39. A method for moving sample material within a microfluidic system, said method comprising:

providing the microfluidic system wherein the system comprises a structure having an analysis channel, an injection channel which intersects the analysis channel at a first intersection, and a loading channel and a waste channel intersecting the injection channel at a second intersection; and

applying a loading force to move the sample material along the loading channel to the second intersection;

simultaneously applying an analysis force to analyze sample material within the analysis channel.

40. A method as in claim 39, further comprising applying an injection force after applying the loading force to move the sample material from the second intersection into the analysis channel.

41. A method as in claim 39, wherein the system further comprises another injection channel within the structure which intersects the analysis channel at a third intersection, and another loading channel and another waste channel within the structure intersecting the injection channel at a fourth intersection, the method further comprising simultaneously applying another loading force to move sample material along the another loading channel to the fourth intersection.
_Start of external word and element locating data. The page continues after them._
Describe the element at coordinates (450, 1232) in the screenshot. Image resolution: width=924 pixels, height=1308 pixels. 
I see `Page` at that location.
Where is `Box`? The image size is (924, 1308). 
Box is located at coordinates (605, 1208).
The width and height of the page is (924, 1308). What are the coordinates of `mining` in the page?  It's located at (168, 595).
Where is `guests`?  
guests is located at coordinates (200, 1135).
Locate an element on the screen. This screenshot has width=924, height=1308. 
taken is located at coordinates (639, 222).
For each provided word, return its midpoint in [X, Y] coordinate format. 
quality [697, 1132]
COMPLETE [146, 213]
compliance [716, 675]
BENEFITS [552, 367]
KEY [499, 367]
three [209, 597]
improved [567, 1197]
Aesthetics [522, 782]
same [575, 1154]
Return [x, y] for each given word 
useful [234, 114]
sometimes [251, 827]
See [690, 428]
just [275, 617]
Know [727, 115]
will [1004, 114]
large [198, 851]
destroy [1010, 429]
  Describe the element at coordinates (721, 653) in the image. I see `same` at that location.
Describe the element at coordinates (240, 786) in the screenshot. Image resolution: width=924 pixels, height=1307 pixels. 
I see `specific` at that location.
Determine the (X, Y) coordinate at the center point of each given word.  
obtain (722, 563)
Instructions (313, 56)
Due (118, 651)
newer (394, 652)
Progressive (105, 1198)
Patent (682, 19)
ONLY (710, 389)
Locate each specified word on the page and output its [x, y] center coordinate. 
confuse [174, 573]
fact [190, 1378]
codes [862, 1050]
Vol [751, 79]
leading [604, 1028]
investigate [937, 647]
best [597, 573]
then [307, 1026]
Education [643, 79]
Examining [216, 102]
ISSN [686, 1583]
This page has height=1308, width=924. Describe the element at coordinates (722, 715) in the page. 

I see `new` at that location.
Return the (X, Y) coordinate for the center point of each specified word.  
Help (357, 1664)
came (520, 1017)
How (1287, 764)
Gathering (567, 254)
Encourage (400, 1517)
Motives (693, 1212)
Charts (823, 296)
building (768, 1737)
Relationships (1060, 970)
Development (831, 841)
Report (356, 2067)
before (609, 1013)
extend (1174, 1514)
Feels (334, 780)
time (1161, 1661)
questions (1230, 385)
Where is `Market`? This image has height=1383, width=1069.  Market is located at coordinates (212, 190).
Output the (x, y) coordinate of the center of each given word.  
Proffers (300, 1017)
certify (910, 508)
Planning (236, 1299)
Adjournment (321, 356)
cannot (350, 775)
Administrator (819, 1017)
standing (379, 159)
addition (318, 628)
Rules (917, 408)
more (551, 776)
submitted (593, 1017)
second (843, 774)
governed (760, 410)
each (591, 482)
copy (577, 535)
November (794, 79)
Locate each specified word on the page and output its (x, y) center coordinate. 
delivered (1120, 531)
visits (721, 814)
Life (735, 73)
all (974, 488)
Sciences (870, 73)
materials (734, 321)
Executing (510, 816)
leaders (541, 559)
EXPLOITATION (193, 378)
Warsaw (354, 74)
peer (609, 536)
42. A method as in claim 41, further comprising applying at least one injection force after applying the loading forces to move sample material from the second intersection and the fourth intersection into the analysis channel.

43. A method as in claim 39, wherein the system further comprises another loading channel and another waste channel within the structure intersecting the injection channel at a third intersection, the method further comprising simultaneously applying another loading force to move sample material along the another loading channel to the third intersection.

44. A method as in claim 43, further comprising applying at least one injection force after applying the loading forces to move sample material from the second intersection and the third intersection into the analysis channel.